Data:
>>>

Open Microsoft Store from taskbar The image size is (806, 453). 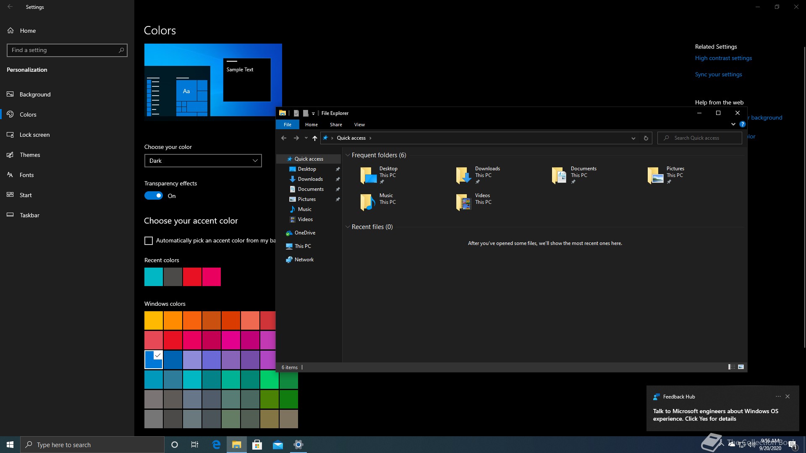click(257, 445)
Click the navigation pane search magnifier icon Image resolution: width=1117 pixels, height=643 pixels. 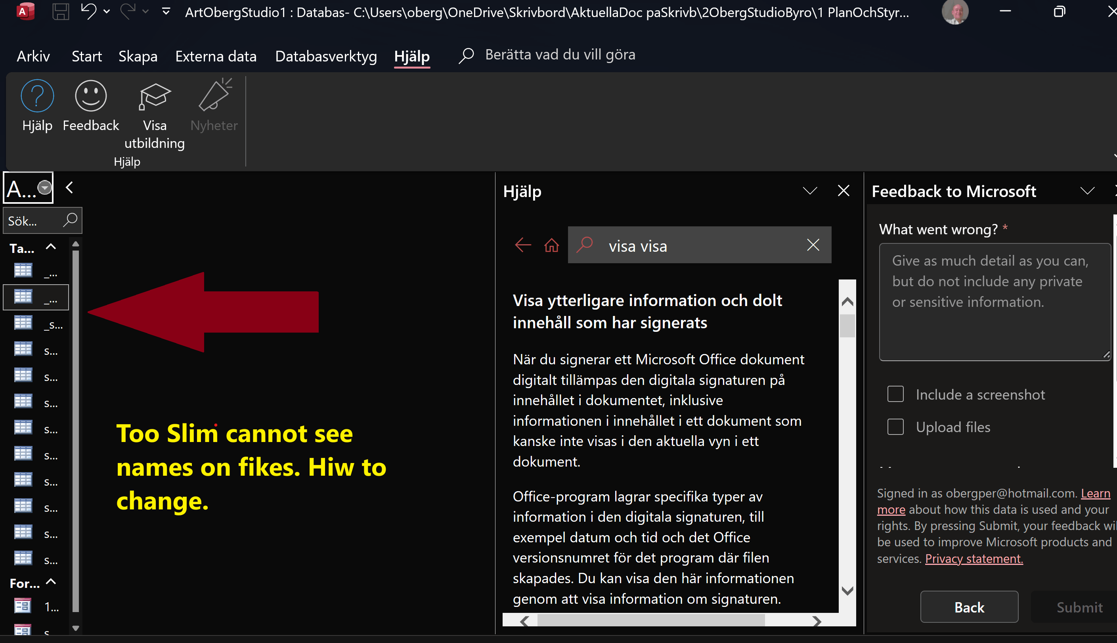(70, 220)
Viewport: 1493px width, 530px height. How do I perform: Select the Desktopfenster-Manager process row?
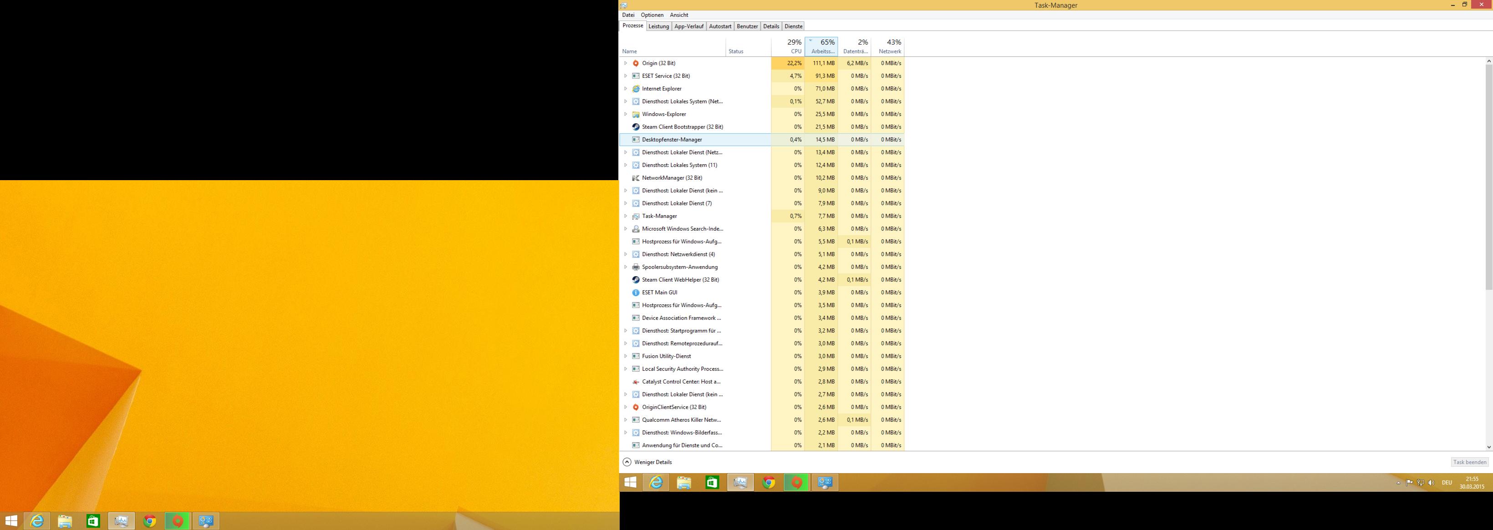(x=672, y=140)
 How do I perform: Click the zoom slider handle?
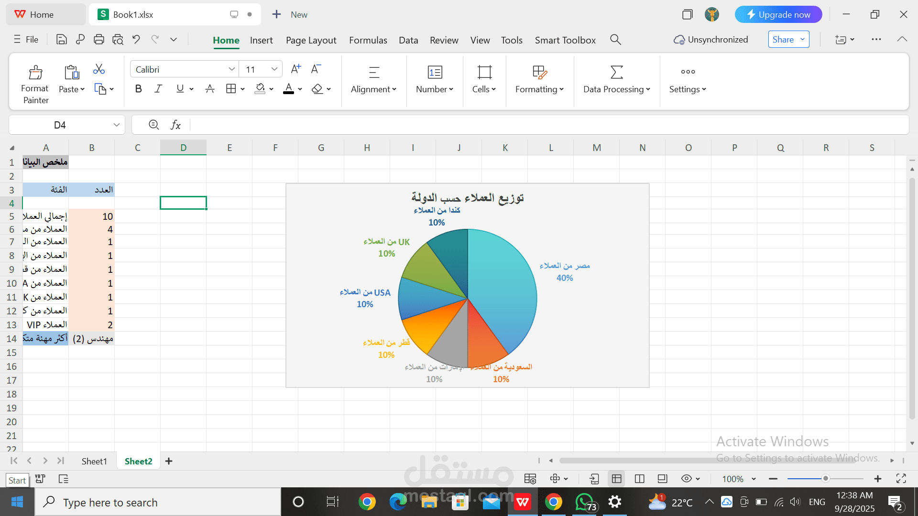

<<<

Exercise instructions:
Give back exactly the lines from the one with "Viewport: 1493px width, 530px" through the end of the records above, inclusive, and omit any pictures.

Response:
Viewport: 1493px width, 530px height. How do I perform: Select the Desktopfenster-Manager process row?
(x=672, y=140)
 How do I perform: Click the zoom slider handle?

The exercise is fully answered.